▸ **OBJECTIVE**: Repeat the items below, swapping every "Given" for "Prompt" and leaving everything else unchanged.
— START OF SOURCE RECORDS —
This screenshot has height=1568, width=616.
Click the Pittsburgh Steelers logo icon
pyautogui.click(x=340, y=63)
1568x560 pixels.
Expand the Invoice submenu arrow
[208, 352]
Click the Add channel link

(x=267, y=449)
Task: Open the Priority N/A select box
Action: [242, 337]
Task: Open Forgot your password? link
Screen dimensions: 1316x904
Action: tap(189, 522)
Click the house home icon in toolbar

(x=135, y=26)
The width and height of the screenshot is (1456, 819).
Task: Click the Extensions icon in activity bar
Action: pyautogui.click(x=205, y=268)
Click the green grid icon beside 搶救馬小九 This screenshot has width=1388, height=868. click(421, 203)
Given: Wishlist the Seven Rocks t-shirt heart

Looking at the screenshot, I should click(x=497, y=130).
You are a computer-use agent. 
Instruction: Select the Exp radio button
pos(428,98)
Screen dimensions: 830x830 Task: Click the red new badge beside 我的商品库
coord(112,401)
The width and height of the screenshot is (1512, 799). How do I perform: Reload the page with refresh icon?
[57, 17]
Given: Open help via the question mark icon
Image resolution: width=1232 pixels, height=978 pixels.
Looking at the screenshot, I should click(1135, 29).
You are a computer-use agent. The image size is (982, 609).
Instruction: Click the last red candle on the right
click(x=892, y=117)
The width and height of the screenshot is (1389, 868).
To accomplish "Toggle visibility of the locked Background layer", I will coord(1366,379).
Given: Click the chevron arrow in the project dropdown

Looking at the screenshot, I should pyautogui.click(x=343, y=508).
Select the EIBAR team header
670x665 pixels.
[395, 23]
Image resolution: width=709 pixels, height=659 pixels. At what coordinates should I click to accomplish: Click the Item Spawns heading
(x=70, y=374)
— END OF SOURCE RECORDS —
▸ **RESPONSE TO THE EXERCISE**:
This screenshot has height=1568, width=616.
Click the Pittsburgh Steelers logo icon
pyautogui.click(x=340, y=63)
1568x560 pixels.
Expand the Invoice submenu arrow
[208, 352]
Click the Add channel link

(x=267, y=449)
Task: Open the Priority N/A select box
Action: [242, 337]
Task: Open Forgot your password? link
Screen dimensions: 1316x904
Action: tap(189, 522)
Click the house home icon in toolbar

(x=135, y=26)
The width and height of the screenshot is (1456, 819).
Task: Click the Extensions icon in activity bar
Action: pyautogui.click(x=205, y=268)
Click the green grid icon beside 搶救馬小九 This screenshot has width=1388, height=868. click(421, 203)
Prompt: Wishlist the Seven Rocks t-shirt heart

Looking at the screenshot, I should click(x=497, y=130).
You are a computer-use agent. 
Instruction: Select the Exp radio button
pos(428,98)
Screen dimensions: 830x830 Task: Click the red new badge beside 我的商品库
coord(112,401)
The width and height of the screenshot is (1512, 799). How do I perform: Reload the page with refresh icon?
[57, 17]
Prompt: Open help via the question mark icon
Image resolution: width=1232 pixels, height=978 pixels.
Looking at the screenshot, I should click(1135, 29).
You are a computer-use agent. The image size is (982, 609).
Instruction: Click the last red candle on the right
click(x=892, y=117)
The width and height of the screenshot is (1389, 868).
To accomplish "Toggle visibility of the locked Background layer", I will coord(1366,379).
Prompt: Click the chevron arrow in the project dropdown

Looking at the screenshot, I should pyautogui.click(x=343, y=508).
Select the EIBAR team header
670x665 pixels.
[395, 23]
Image resolution: width=709 pixels, height=659 pixels. At what coordinates should I click to accomplish: Click the Item Spawns heading
(x=70, y=374)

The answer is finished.